Second, much of the wording in this book is ambiguous, and in some cases there are major errors. It's not always clear what an exercise is asking you to do, and the mistakes can really set you back and waste your time. The subject matter is difficult enough without throwing away hours of effort just because the book didn't give you clear instructions or explanations.
Third, there's just not enough reinforcement in this book. On this plus side, this means you're learning something new with each and every exercise, but the problem is that the near-zero repetition doesn't leave much room for the learning to sink in. I would have really appreciated a handful of reinforcement problems for the most essential concepts.
As a tutoring aid, this book would probably get 5 stars. In that situation, the tutor can have worked everything out ahead of time and guide the student through the many challenges in this book. But as a self-study tool, or even a classroom text, this classic tome has a few too many issues. It earns 3 stars for the high quality of Gelfand's approach and explanations, but the issues with the exercises keep it from a true recommendation. If this book were to be republished some day with corrections and a full set of solutions, I would have no problem giving it 5 stars.
Students are also exposed to reading and writing proof this early in the book. Problem 42, which asks the readers to prove that a/b and c/d is a neighbour faction, is already challenging enough to become a question on many math forums.

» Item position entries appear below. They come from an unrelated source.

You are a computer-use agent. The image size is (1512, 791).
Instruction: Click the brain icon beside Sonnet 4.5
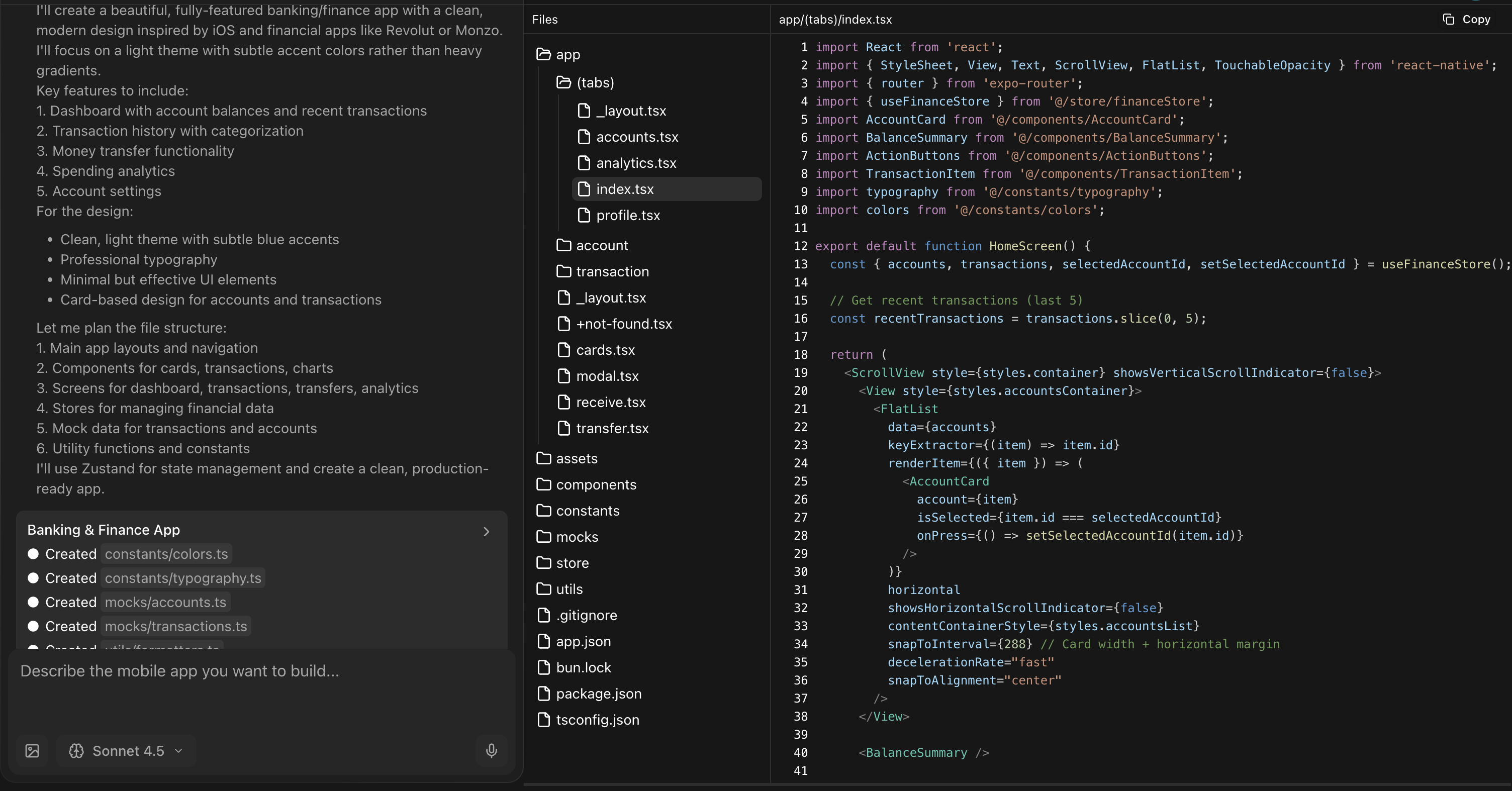pos(76,750)
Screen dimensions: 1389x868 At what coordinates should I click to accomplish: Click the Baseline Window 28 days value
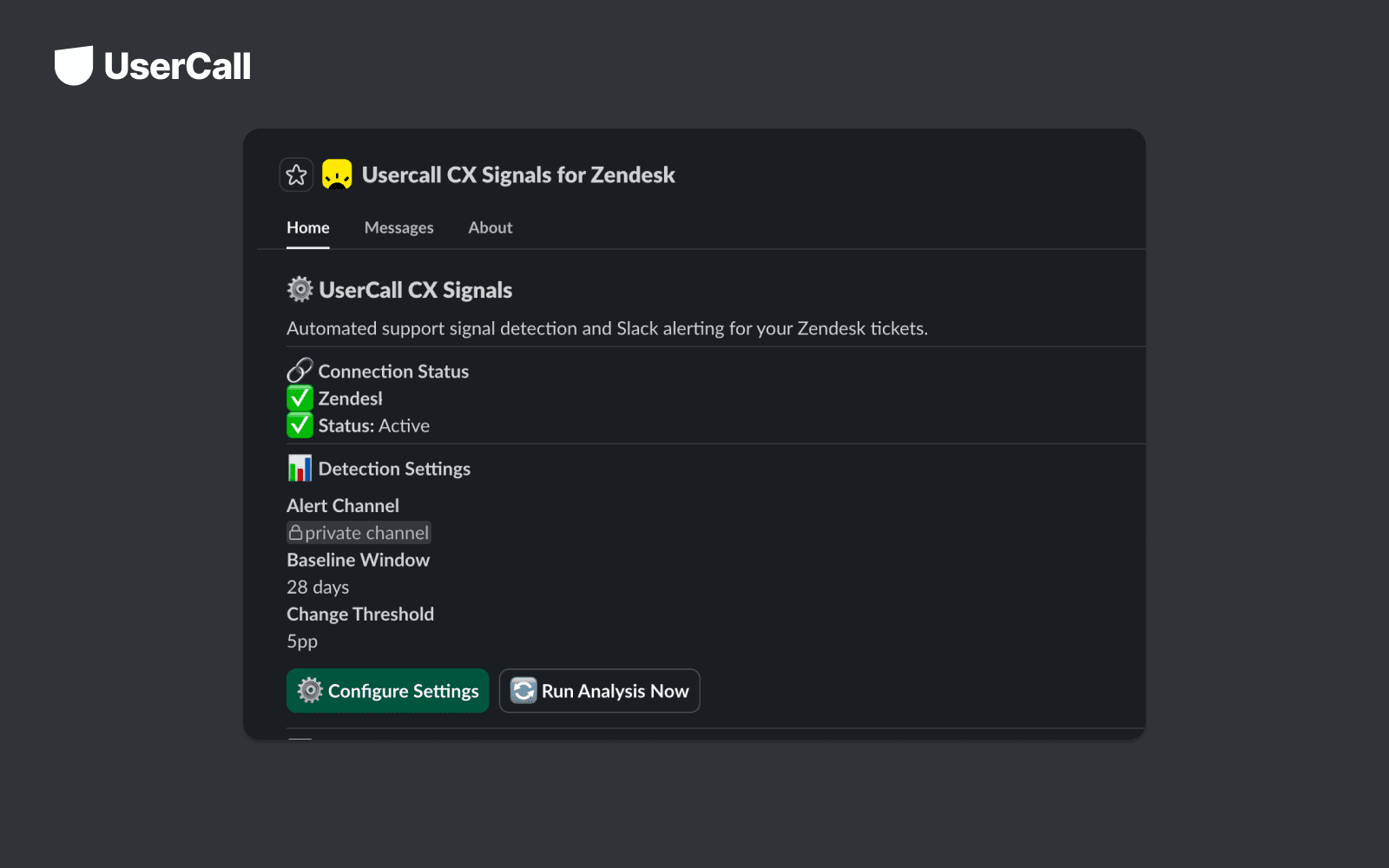point(318,587)
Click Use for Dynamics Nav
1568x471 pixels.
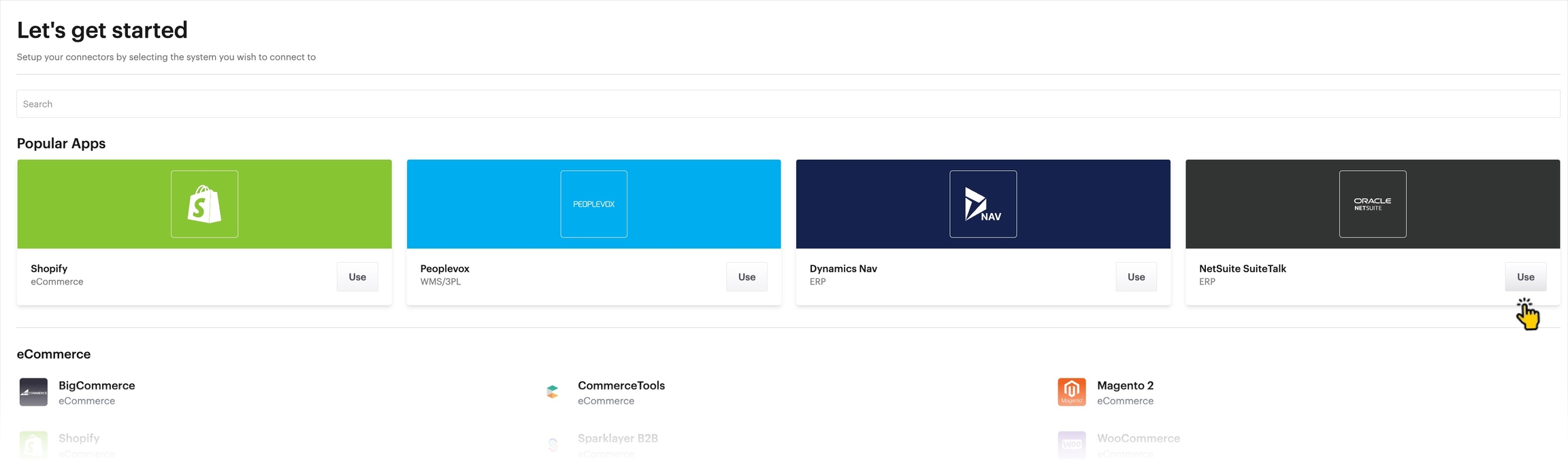click(1136, 277)
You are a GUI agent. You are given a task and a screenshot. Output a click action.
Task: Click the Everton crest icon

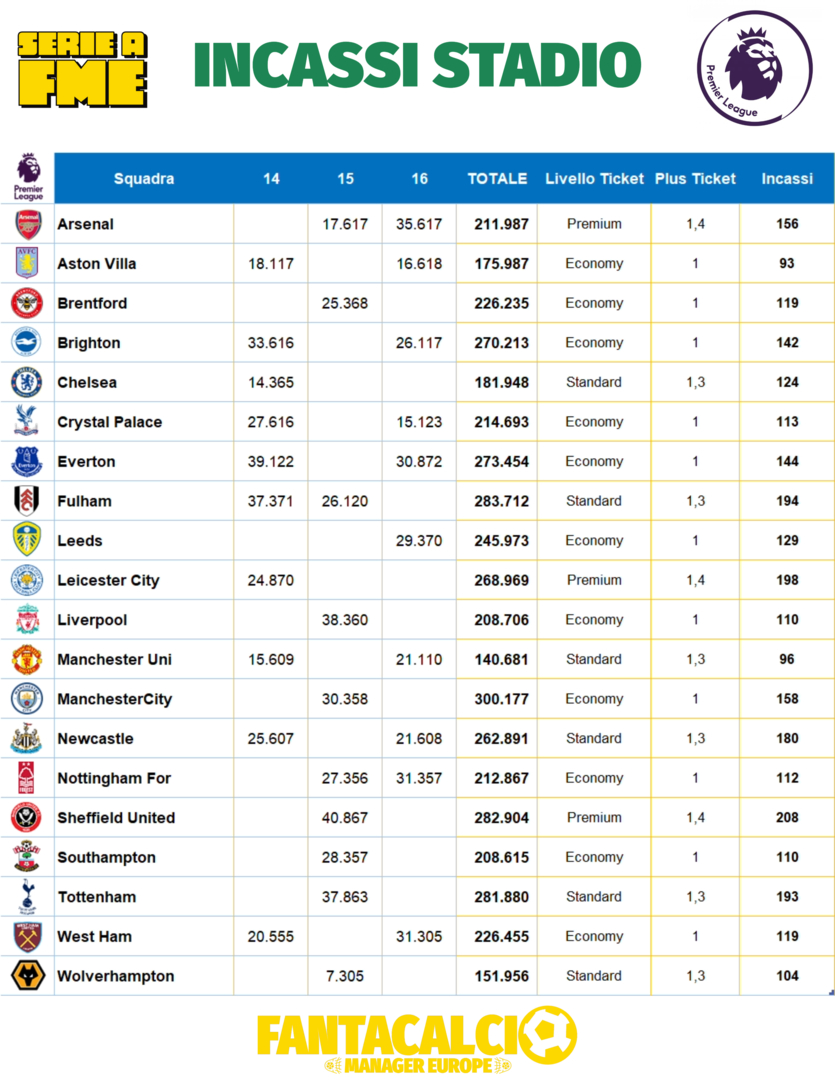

Less known are the particular problems 31 and 32 which asks you to come up with a way to put the parentheses in the product of 5 and then 99 terms so that all variations are not left out. The solution prompts one to review the basic formulas of permutation and combination, which is not covered in this book at all.
Towards the end the book even introduces the AM-GM inequality, this is something very familiar with almost all students in the former Soviet Union countries, but not introduced directly in American high school textbook, according to my own limited knowledge.
The aim is thus to introducing mathematical reasoning and rigour to young students or even adults and much less on computation. This is the essence of learning mathematics.
Thus, 4 stars for a simple but in-depth presentation of one of the oldest branches of mathematics, 4 stars for the achievement of Soviet mathematics education within 4 decades (1950s-1990s).